IMPORTANT DETAIL: To be sure that FSP is conformed to generalised weakened fictitious play (remember that we need the convergence property). It is proven that the sampling of data should be such that samples be taken from the best response with probability η and the current strategy with (1 − η). This is can be seen in the GenerateData method of the algorithm below: σ ← (1 − η)π + ηβ

Algorithm Explanation
- Episodes of the game are simulated from the agents’ strategies, using GENERATEDATA method.
- The data is stored in the form of episodes of transition tuples current state, action, next reward, next state.

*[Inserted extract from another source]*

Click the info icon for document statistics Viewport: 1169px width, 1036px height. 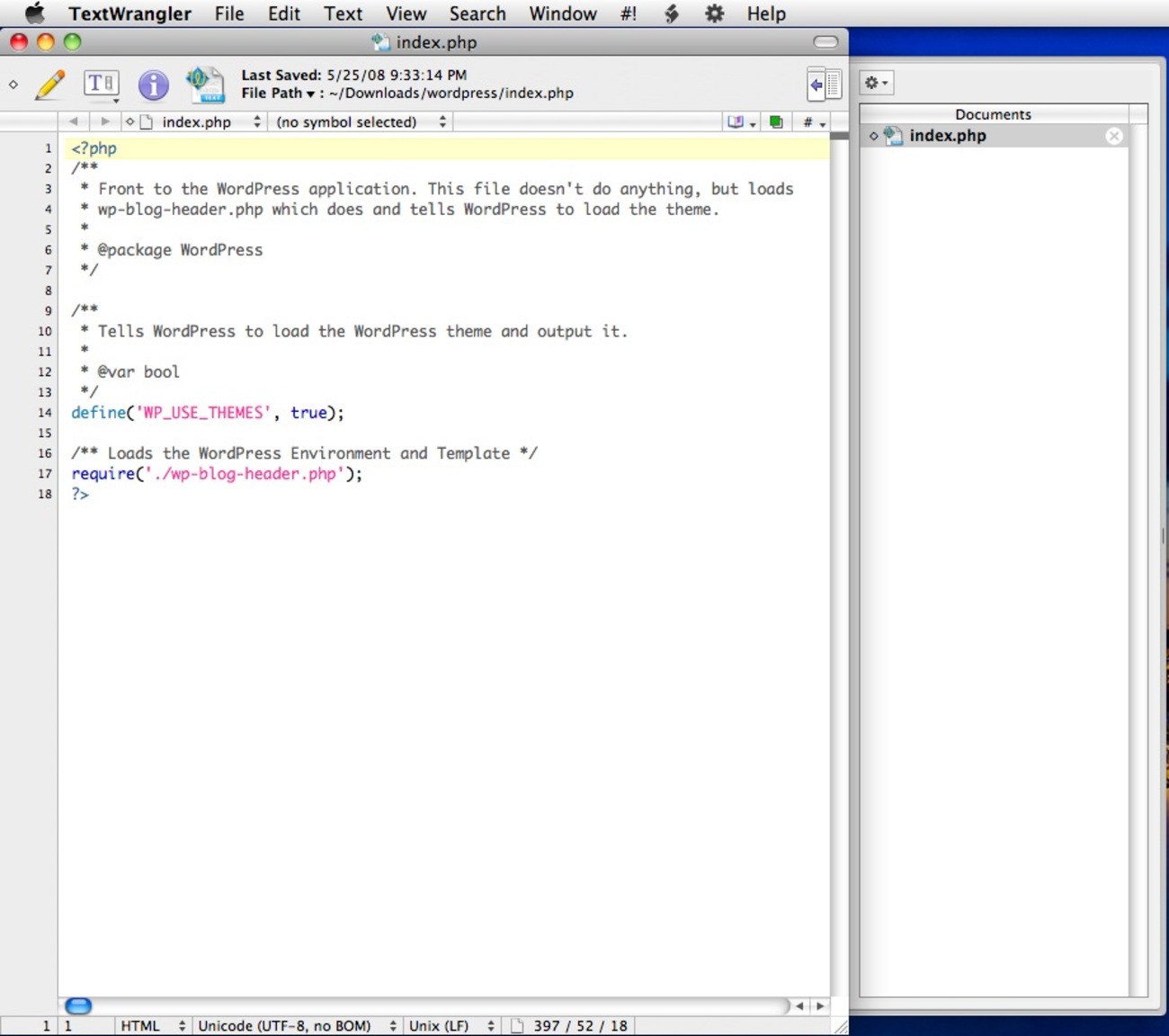[x=154, y=85]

- The resulting experience or data is stored in two types of agent size-limited FIFO memories:
- Mʀʟ stores experience of an agent’s opponents’ behaviour. In other words, it simulates the "environment behaviour" facing the agent. This requires the use of Reinforcement Learning algorithm to learn the best responses.
- Msʟ stores the agent’s own behaviour and used in Supervised Learning to update the agent strategy.
- Each agent computes an approximate best response by reinforcement learning off-policy from Mʀʟ.
- Each agent updates its own average strategy by supervised learning from the memory Msʟ.
Experiments
The two algorithms are evaluated in two parameterized zero-sum imperfect-information games. Leduc Hold’em and River poker. In a two-player zero-sum game, the exploitability of a strategy profile, π, is defined as δ = R1 + R2 Where R1 is the reward of the best response of player 1 and R2 is the reward of the best response of player 2. Ideally at Nash Equilibrium δ should tend towards zero.
Figure 2 shows that in In 6-card and 60-card Leduc Hold’em poker XFP clearly outperformed FSP.

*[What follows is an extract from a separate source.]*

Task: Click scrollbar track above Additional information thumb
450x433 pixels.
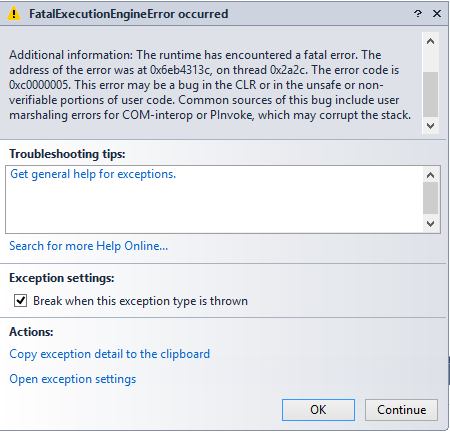Action: point(430,61)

In figure3, FSP improved its average strategy profile much faster than the full-width variant in both instances of River poker. In River poker, FSP obtained an exploitability of 0.11 after 30 seconds, whereas after 300 seconds XFP was exploitable by more than 0.26

Conclusion
Heinrich & Silver argue that XFP, which is a fictitious play algorithm, preserves convergence guaranteed in games with the fictitious play property. However, it suffers from the curse of dimensionality. FSP is a sample-based approach that implements generalised weakened fictitious play in a machine learning framework. It is still an open question of whether guaranteed convergence can be achieved with a finite computational budget per iteration.